Various Defendants in the NOx Emissions Group Litigation made applications for disclosure of the relevant financing agreements entered into between one of the lead claimant law firms and the litigation funder to determine whether to seek security for costs against the litigation funder. Publicly available information suggests that the litigation funder provided the law firm with a debt facility worth around £450m. The applications were made pursuant to a timetable laid down by the Court as part of its wider management of the litigation.

Under CPR 25.14(2)(b), a Court has jurisdiction to make a security for costs order against someone other than the claimant if that third party has “contributed or agreed to contribute to the claimant’s costs in return for a share of any money or property which the claimant may recover in the proceedings”. 

The Defendants argued that they required sight of the relevant funding documentation in order to assess whether the terms of the arrangement meant that the CPR 25.15(2)(b) test was met.  The Claimants argued that the test was not met because: (i) the loan was structured as a business-to-business loan provided to the law firm and not to the Claimants directly; and (ii) the litigation funder would not receive a benefit from any money or property recovered by the Claimants in the proceedings. Therefore, the Defendants were not entitled to any disclosure of the underlying agreements.  

This is the only case that has been before the English courts where the question of whether a loan provided by a third party ostensibly to a law firm for the purposes of financing a spread of cases falls within CPR 25.14(2)(b) in circumstances where the identity of the funder is known but the terms of the funding agreement have not been disclosed. 

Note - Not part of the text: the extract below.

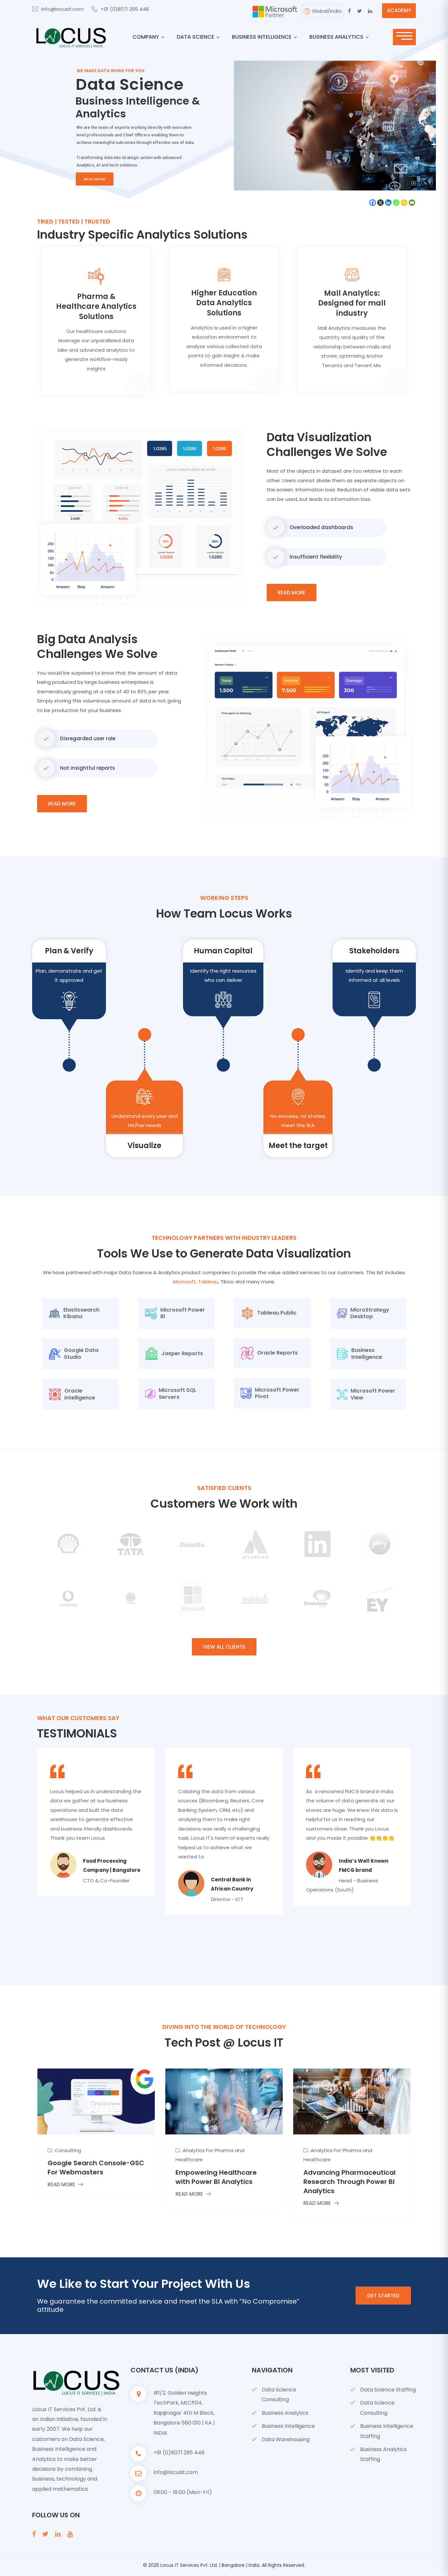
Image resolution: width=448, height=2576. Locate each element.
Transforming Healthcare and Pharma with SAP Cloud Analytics (350, 2181)
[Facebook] (372, 202)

The judgment acknowledged that the Defendants’ contention that the litigation funder may fall within CPR 25.14 was, on the evidence, "more than fanciful or speculative" which "weighs in favour of disclosure" of the financing agreements. The judges were also sceptical that CPR 25.14 could be circumvented “simply by inserting a vehicle in between the claimant and the funder", saying that would be "wrong in principle". 

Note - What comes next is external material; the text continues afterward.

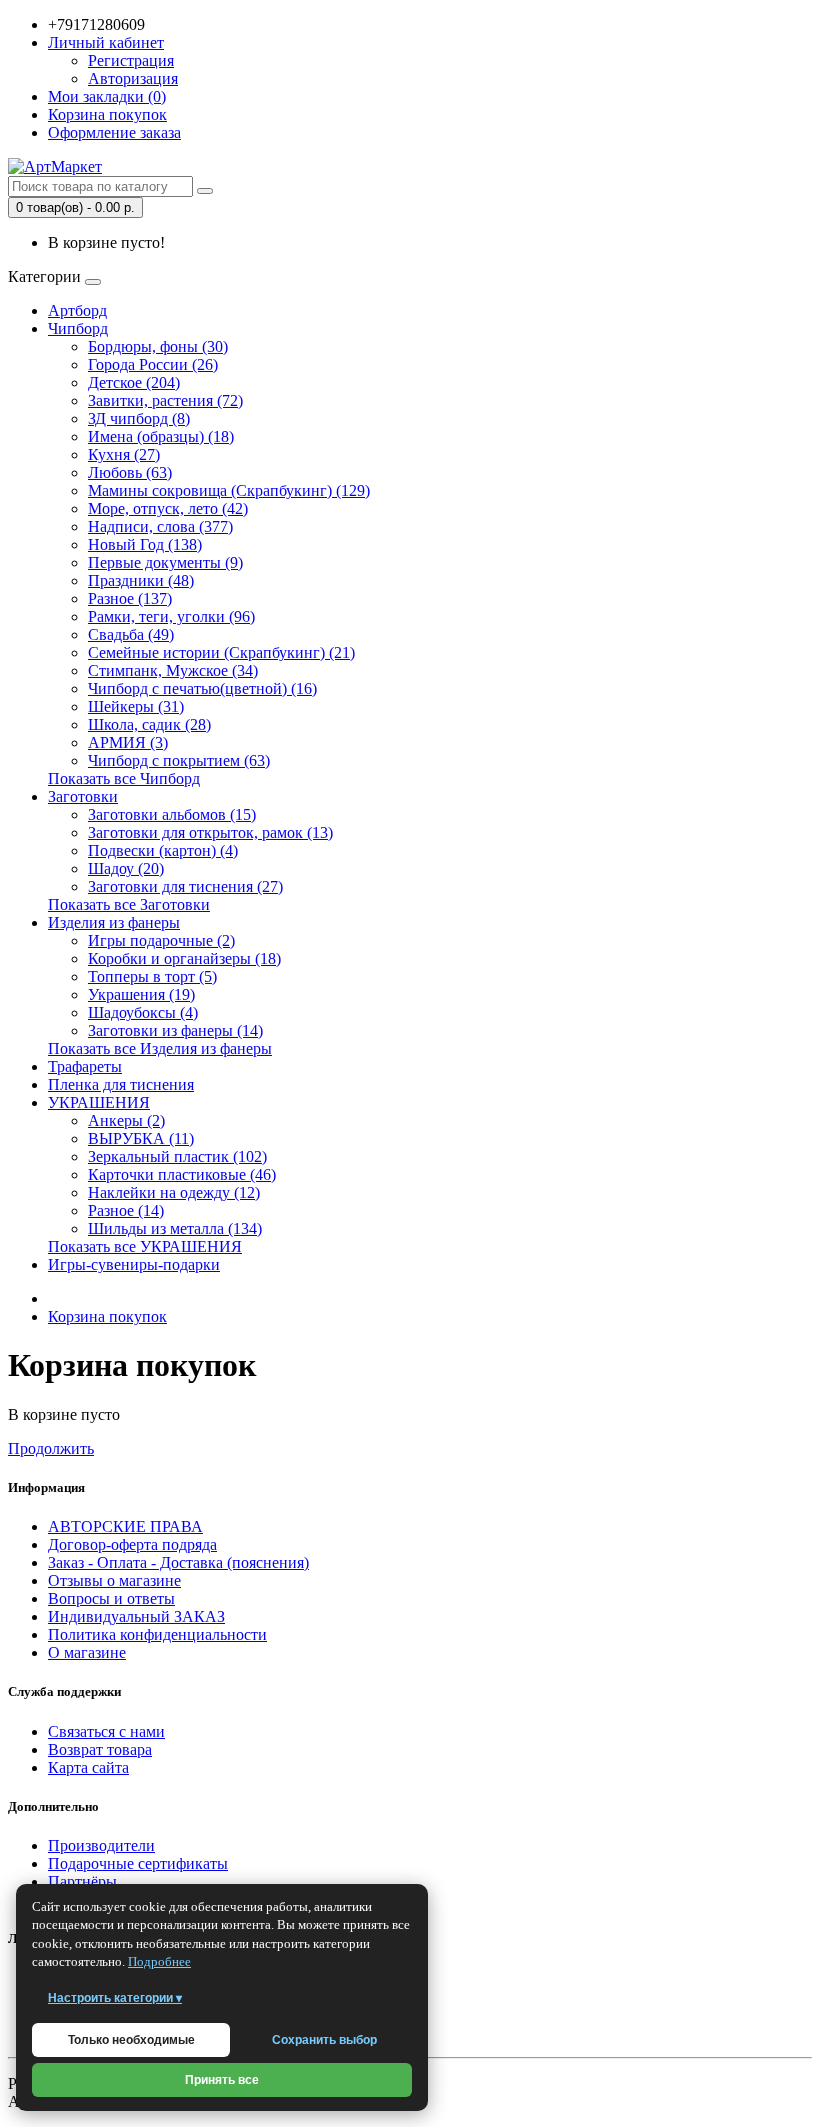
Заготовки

However, against the backdrop of the wider context of the case, the judges decided to defer making a decision on whether to order disclosure pending a costs management hearing scheduled for later this year in order to assess whether the After-the-Event (ATE) Insurance obtained by the Claimants would be sufficient to meet the collective Defendants’ budgeted costs and to give opportunity for the litigation funder itself to consider making representations.

Key takeaways 

Below are six key takeaways from the judgment which may have potentially significant implications for litigation funding in England going forwards.  

  1. Funding provided to a law firm rather than directly to the claimants in a specific piece of litigation may nevertheless still be caught under CPR 24.14(2)(b).  Litigation funders will not necessarily be able to evade a security for costs application by structuring the funding in that way.
  2. The question of whether a funder has contributed or agreed to contribute to a claimant’s costs in return for a share in the money that may be recovered in the proceedings is one of "substance, and not form". 
  3. The underlying documents must be examined to determine the true position, and the question of whether a security for costs application can be made can "only be ascertained in substance by examining the arrangements in question". 
  4. The fact that claimants instruct their solicitors pursuant to the terms of conditional fee arrangements (under which liability for costs are contingent) does not take them outside the scope of CPR 24.14(2)(b).  The argument that they "are not in a real sense incurring costs" was rejected.
  5. A decision on whether to order disclosure may be delayed until it is understood whether the claimants have put into place sufficient ATE insurance to cover all of the defendant(s) anticipated costs to ensure that they are not left exposed. Should the ATE cover be sufficient, a security for costs order may not be required.
  6. A Court may want to hear from the litigation funder from whom disclosure is sought where a disclosure application has been made.